Osobiście, jako urolog, jestem przeciwny tworzeniu tzw. podspecjalizacji w uroginekologii. Można zdobywać różnego rodzaju specjalizacje, pracując w dużych ośrodkach akademickich, ale uważam, że lekarz urolog powinien mieć możliwość wykonywania operacji i leczenia chorych z zaburzeniami dolnego układu moczowego w każdym rejonie i w każdym szpitalu bez ograniczeń.

A czy w ogóle istnieje taka specjalizacja jak uroginekologia w Kanadzie?

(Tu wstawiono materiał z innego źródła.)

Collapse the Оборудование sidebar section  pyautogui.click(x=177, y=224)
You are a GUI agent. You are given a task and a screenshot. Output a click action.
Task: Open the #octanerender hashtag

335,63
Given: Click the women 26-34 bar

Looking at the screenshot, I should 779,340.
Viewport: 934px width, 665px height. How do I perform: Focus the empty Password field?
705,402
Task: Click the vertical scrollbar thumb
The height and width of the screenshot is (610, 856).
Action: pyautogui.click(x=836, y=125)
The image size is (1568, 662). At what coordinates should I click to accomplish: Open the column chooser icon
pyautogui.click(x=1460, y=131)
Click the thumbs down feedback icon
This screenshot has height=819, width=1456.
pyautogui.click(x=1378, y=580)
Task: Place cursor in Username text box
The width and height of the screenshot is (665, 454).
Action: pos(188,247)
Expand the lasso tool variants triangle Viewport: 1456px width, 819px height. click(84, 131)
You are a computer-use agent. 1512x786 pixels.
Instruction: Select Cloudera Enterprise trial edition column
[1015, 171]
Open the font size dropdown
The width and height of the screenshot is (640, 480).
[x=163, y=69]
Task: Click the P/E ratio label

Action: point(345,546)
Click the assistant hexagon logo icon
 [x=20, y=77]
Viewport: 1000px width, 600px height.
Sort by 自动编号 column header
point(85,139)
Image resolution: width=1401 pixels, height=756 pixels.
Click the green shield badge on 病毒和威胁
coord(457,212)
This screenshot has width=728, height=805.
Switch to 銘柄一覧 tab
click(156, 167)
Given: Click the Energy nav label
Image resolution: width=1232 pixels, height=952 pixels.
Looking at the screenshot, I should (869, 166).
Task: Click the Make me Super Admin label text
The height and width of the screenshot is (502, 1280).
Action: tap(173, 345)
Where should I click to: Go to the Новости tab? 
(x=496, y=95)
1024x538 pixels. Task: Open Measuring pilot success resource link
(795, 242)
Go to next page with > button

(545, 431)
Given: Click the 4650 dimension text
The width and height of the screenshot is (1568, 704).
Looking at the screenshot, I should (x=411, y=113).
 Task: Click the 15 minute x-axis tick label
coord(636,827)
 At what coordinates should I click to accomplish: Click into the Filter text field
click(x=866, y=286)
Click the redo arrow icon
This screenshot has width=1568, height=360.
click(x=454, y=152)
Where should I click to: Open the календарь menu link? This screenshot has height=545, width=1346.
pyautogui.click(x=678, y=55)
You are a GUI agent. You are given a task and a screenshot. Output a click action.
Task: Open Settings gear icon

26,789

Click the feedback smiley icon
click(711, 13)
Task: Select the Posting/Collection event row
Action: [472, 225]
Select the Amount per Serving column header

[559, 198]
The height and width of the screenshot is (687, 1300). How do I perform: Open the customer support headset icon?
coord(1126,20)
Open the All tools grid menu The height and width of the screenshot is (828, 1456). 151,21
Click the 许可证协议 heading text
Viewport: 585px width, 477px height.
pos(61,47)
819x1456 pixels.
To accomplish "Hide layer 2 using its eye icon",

Nie, chociaż niektórzy ginekolodzy tytułują się uroginekologami. Nie jest to jednak subspecjalizacja, podobnie jak nie ma subspecjalizacji w urologii funkcjonalnej. Są natomiast roczne lub dwuletnie studia podyplomowe z zakresu urologii funkcjonalnej. Odbywają się w ośrodkach akademickich, po specjalizacji. Po ich ukończeniu lekarz zajmuje się głównie urologią funkcjonalną.

Kto pana zdaniem będzie leczył NTM za 10 lat?

Roboty. (śmiech) A tak poważnie, to nadal uważam, że zależy to w dużej mierze od systemu ochrony zdrowia w danym kraju. W niektórych krajach urolodzy w ogóle nie chcą zajmować się tym problemem, w innych wręcz przeciwnie. Według mnie tam, gdzie urolodzy już zajmują się tą kwestią, na pewno nie przestaną się nią zajmować, a uroginekolodzy, którzy też zajmują się tym problemem, nadal będą się nim zajmować. Myślę, że dużych zmian w tym zakresie i odpowiedzi na pytanie, kto to będzie robił w przyszłości, na razie nie będzie.